Vancouver, British Columbia — Police surveillance is, one might argue, necessary. In an effort to detect and arrest criminals, the police require a certain array of tactics that can help them gather evidence that leads to prosecution of guilty parties.
Problems arise, however, when that surveillance and investigation transcend the direct, the specific, and focus not on the criminal, but the totality of a community.
For the Vancouver Police, the August 2016 revelation that they had used a StingRay (a “cell-site simulator”) is proving difficult to address, continuing the debate as to how far police powers and state surveillance should go.
Coming in the wake of a recent discovery of police abuses in Quebec — where provincial and municipal police forces had spied on reporters — the broader implications of August’s discovery are not being lost on the British Columbia Civil Liberties Association (BCCLA).
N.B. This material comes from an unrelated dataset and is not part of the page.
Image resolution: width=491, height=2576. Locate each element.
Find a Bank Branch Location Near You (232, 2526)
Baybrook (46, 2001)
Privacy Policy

StingRay devices, the BCCLA point out, “intercept cell phones’ connections to communications towers in order to scoop up data from cellphones in a given geographical area,” meaning that all of the cell traffic in a given area is collected by police, no matter the criminality of the individual or warrant permission the police have obtained. It is exactly this massive, NSA-style “data scooping” that makes the use of such devices a civil rights issue.
Problematically for residents of Vancouver, there are few laws that regulate the use of such devices. With little legal oversight, the ability for police to collect data on a large group of people means that the introduction of technologies such as cell-site simulators offer the state the ability to collect data on citizens who have every right to their privacy.
Since the Snowden Revelations, discussions of the ethical implication of mass police surveillance and state power don’t seem to be going away. What the VPD example shows, however, is that this type of surveillance, this collection of large blocks of data, is no longer just in the hands of a federal or international agency, but has come into the community.
Placing this example into the national context, the diffusion of portable data collection from federal policing bodies into the local level adds to the growing concern that the State, and the police, are crossing lines.
Given the applicability for this technology to create situations where the police can claim accidental discovery(Thomas J. Gardner and Terry M. Anderson, Criminal Evidence: Principles and Cases, Belmont, CA: Wadsworth 2013, p.493), even without a warrant to breach freedom of the press laws, it is yet another example of the growing surveillance state. A growth that, once placed beside other ideas like the militarization of the police and a legal reduction of civil rights, can seem almost Orwellian in practice.